#### EXERCISE PROMPT:
Reproduce the data verbatim, beginning at the line containing "Choose the MLB baseball filter" and continuing through the line containing "click(390, 10)", with both of those lines included.

>> start MATERIALS PROVIDED

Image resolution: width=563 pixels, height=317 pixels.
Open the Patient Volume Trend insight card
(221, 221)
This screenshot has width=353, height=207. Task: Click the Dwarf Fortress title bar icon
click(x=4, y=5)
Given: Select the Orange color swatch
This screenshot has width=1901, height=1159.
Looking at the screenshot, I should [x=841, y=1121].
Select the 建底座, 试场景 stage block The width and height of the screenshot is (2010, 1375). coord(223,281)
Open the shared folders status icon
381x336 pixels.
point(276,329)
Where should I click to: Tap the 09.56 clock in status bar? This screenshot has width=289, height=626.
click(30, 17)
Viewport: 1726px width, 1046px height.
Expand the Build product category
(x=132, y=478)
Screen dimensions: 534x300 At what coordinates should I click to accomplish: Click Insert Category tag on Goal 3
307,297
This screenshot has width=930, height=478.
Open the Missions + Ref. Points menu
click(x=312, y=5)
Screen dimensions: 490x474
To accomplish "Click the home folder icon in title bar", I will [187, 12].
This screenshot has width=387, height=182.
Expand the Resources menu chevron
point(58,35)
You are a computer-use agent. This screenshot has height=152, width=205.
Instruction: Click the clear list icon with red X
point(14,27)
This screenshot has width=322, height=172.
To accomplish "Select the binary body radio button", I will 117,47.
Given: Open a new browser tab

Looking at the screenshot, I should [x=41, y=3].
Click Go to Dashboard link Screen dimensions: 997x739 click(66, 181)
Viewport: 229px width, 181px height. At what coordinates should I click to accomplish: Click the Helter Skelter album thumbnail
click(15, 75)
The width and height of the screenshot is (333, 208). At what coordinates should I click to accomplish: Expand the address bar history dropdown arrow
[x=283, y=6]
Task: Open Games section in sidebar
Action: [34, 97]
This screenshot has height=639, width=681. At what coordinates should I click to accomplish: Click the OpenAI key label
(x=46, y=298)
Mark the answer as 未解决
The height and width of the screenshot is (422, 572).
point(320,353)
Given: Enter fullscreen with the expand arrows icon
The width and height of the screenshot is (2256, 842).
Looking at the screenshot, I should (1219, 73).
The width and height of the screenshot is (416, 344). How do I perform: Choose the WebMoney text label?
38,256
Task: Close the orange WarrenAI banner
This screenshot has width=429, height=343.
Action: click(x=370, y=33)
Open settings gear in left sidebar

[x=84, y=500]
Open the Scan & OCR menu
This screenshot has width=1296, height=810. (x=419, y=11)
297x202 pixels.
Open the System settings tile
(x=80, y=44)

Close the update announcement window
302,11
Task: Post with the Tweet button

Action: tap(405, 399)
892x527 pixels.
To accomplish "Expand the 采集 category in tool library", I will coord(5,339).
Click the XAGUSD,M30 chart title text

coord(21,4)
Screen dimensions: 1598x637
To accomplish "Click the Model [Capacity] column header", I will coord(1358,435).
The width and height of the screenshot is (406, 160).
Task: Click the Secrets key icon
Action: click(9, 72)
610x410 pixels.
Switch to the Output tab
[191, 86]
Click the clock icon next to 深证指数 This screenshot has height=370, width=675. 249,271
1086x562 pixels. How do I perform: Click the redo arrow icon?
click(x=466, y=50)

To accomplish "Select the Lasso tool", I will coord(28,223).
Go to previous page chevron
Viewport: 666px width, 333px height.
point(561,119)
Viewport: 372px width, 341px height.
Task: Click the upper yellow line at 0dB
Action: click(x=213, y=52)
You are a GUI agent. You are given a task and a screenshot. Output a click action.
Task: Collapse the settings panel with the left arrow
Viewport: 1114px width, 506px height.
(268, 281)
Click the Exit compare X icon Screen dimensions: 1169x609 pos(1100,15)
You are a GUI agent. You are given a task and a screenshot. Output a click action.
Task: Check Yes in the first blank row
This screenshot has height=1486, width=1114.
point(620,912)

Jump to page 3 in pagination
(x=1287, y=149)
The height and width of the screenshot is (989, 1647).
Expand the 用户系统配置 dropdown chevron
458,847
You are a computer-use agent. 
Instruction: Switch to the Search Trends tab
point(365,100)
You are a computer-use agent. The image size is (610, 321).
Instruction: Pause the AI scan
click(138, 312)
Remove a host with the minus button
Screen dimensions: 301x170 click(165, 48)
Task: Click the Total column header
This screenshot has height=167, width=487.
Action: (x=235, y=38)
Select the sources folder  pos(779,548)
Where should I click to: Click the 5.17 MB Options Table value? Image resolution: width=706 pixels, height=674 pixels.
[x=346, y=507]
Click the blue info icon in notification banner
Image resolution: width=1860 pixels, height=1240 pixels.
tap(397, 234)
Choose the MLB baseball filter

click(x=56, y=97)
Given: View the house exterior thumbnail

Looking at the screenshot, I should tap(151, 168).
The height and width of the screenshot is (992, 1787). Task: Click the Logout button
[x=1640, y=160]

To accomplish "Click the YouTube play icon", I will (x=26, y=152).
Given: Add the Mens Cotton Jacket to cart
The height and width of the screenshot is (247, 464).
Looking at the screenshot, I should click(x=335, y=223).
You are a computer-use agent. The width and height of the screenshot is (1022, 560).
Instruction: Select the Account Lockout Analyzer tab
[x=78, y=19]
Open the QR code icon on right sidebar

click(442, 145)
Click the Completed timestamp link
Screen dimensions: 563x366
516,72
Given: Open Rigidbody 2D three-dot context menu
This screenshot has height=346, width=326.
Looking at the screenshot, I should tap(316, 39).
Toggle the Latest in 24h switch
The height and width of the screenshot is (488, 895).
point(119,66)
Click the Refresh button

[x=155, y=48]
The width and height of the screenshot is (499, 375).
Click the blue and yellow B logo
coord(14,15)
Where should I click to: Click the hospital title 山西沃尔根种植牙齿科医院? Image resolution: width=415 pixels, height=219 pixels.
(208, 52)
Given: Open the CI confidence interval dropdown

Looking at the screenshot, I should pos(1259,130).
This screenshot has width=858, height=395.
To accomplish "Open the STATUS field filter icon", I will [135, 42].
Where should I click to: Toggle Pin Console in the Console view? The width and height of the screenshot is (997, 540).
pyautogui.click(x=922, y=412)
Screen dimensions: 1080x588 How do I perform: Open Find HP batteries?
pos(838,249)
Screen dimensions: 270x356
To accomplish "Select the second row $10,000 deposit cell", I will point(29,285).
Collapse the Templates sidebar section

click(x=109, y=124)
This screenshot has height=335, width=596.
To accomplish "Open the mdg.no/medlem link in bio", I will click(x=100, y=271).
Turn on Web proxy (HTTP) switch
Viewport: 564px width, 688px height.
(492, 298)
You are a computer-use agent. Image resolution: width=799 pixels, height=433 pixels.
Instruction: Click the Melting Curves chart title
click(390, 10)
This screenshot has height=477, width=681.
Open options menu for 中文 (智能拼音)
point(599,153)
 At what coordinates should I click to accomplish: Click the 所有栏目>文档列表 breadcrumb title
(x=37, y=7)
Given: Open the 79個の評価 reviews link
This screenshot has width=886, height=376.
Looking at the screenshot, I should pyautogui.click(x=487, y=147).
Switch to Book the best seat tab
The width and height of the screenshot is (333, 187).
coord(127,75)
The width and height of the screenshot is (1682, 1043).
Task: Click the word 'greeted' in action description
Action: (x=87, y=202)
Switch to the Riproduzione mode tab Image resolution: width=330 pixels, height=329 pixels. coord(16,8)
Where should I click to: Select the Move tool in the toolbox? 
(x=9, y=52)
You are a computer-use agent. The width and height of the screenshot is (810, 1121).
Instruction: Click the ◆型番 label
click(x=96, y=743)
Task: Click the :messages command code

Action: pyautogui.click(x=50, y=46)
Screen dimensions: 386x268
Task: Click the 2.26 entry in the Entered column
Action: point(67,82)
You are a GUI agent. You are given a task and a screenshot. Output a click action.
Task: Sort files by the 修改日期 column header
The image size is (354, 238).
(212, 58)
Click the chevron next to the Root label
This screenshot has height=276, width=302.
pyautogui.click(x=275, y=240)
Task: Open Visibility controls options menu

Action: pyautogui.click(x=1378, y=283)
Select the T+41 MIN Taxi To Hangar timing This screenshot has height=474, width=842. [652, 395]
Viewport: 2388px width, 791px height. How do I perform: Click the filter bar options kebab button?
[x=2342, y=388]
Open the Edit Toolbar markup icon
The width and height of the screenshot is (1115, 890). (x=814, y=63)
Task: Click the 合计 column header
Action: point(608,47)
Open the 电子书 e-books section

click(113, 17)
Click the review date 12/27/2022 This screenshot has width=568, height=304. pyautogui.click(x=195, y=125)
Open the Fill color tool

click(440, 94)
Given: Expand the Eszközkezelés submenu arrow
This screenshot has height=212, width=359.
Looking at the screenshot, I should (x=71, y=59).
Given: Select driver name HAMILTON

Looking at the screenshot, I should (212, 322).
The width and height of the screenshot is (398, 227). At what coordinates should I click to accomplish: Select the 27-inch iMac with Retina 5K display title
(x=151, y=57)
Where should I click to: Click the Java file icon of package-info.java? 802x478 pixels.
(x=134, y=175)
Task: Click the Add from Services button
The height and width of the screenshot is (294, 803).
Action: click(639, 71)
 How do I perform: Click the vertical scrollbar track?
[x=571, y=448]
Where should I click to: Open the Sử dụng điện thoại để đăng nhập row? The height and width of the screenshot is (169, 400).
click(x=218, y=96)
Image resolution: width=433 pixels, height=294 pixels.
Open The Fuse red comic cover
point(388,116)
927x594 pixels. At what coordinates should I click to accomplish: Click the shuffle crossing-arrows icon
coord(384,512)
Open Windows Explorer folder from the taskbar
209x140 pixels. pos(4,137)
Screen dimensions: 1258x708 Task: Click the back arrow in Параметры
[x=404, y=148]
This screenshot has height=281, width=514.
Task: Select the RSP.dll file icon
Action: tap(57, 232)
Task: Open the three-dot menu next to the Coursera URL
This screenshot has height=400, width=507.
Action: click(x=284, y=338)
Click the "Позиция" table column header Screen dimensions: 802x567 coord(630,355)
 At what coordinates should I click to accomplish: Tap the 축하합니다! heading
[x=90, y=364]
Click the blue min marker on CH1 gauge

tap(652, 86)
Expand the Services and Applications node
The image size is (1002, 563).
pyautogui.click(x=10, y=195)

>> end MATERIALS PROVIDED

#### ANSWER TO THE PROBLEM:
Choose the MLB baseball filter

click(x=56, y=97)
Given: View the house exterior thumbnail

Looking at the screenshot, I should tap(151, 168).
The height and width of the screenshot is (992, 1787). Task: Click the Logout button
[x=1640, y=160]

To accomplish "Click the YouTube play icon", I will (x=26, y=152).
Given: Add the Mens Cotton Jacket to cart
The height and width of the screenshot is (247, 464).
Looking at the screenshot, I should click(x=335, y=223).
You are a computer-use agent. The width and height of the screenshot is (1022, 560).
Instruction: Select the Account Lockout Analyzer tab
[x=78, y=19]
Open the QR code icon on right sidebar

click(442, 145)
Click the Completed timestamp link
Screen dimensions: 563x366
516,72
Given: Open Rigidbody 2D three-dot context menu
This screenshot has height=346, width=326.
Looking at the screenshot, I should tap(316, 39).
Toggle the Latest in 24h switch
The height and width of the screenshot is (488, 895).
point(119,66)
Click the Refresh button

[x=155, y=48]
The width and height of the screenshot is (499, 375).
Click the blue and yellow B logo
coord(14,15)
Where should I click to: Click the hospital title 山西沃尔根种植牙齿科医院? Image resolution: width=415 pixels, height=219 pixels.
(208, 52)
Given: Open the CI confidence interval dropdown

Looking at the screenshot, I should pos(1259,130).
This screenshot has width=858, height=395.
To accomplish "Open the STATUS field filter icon", I will [135, 42].
Where should I click to: Toggle Pin Console in the Console view? The width and height of the screenshot is (997, 540).
pyautogui.click(x=922, y=412)
Screen dimensions: 1080x588 How do I perform: Open Find HP batteries?
pos(838,249)
Screen dimensions: 270x356
To accomplish "Select the second row $10,000 deposit cell", I will point(29,285).
Collapse the Templates sidebar section

click(x=109, y=124)
This screenshot has height=335, width=596.
To accomplish "Open the mdg.no/medlem link in bio", I will click(x=100, y=271).
Turn on Web proxy (HTTP) switch
Viewport: 564px width, 688px height.
(492, 298)
You are a computer-use agent. Image resolution: width=799 pixels, height=433 pixels.
Instruction: Click the Melting Curves chart title
click(390, 10)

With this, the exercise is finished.